Si Mary Randolph Carter a un credo, c'est que « Junk » obtient un mauvais coup. La camelote, comme une petite statue bizarre d'un chat que vous mettez sur une étagère, ou une peinture d'un grand tracteur ou d'un vase qui a l'air sympa mais vous n'avez vraiment rien pour le remplir.

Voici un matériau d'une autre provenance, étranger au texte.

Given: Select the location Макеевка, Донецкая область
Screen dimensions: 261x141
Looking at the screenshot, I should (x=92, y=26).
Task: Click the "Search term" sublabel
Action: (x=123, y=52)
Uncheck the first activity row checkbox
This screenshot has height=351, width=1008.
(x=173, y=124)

Carter a écrit de nombreux livres sur les ordures. Elle considère Junking un verbe – l'acte d'acquérir ladite ordure. Cela fait-il pour l'encombrement? Peut-être pourriez-vous l'appeler ainsi, mais si vous faites une recherche rapide sur Internet à quoi ressemble les maisons de Carter, ils sont assez beaux, confortables et captivants.
Elle a écrit un nouveau livre intitulé It, Carter explore les maisons et les habitudes de jonction des marchands anciens, des stylistes, des propriétaires de boutiques, des artistes et plus encore.
Nous avons demandé à Carter s'il y avait jamais eu un morceau de déchets qu'elle avait acquis au fil des ans qui lui avait tellement collé et a vécu dans sa tête à louer gratuitement pendant si longtemps qu'elle le souhaite. Elle y réfléchit et atterrit sur un objet qui n'est pas beau. Ce n'est pas chaud. Ce n'est pas particulièrement confortable non plus. C'était une horloge très particulière.